_Work order_.
With both ends included, repeat exactly the lines of the entries below from the one containing "Click the 検索する button" down to the one containing "The width and height of the screenshot is (613, 383).", and no others.

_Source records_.
Segment Open
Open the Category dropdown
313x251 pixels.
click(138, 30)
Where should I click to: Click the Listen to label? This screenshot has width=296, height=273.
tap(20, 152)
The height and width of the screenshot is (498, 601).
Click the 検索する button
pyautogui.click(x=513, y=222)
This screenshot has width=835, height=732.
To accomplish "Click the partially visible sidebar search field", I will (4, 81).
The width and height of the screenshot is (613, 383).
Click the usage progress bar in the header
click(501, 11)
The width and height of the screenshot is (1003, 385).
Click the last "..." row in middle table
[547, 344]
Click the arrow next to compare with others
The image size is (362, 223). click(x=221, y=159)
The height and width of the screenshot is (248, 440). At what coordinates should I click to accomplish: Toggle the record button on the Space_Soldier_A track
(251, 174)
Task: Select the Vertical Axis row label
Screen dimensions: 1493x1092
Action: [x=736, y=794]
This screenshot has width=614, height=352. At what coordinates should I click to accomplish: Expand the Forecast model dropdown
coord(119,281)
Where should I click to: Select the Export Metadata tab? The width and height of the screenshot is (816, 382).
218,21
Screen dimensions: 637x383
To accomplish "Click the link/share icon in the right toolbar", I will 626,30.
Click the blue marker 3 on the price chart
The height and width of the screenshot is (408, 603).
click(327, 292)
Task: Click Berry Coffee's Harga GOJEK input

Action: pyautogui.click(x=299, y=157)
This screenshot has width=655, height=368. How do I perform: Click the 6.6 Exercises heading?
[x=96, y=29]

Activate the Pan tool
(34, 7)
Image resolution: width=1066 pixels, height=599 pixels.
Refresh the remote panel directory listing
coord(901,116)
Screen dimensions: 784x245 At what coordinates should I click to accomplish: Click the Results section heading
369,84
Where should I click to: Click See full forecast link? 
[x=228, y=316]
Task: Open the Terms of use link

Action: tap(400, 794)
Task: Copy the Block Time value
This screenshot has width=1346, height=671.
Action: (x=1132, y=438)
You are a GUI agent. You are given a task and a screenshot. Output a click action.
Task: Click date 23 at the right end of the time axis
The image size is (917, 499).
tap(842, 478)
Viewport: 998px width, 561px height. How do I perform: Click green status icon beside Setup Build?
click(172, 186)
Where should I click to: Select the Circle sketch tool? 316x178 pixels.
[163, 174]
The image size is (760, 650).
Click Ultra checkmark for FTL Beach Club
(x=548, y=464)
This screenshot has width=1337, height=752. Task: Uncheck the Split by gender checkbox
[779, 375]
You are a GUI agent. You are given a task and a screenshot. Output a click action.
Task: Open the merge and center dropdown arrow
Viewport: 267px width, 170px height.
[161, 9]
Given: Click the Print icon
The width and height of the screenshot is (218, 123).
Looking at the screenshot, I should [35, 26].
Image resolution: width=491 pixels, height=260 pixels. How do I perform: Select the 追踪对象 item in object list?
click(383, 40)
Segment Closed
_Your solution_.
Click the 検索する button
pyautogui.click(x=513, y=222)
This screenshot has width=835, height=732.
To accomplish "Click the partially visible sidebar search field", I will (4, 81).
The width and height of the screenshot is (613, 383).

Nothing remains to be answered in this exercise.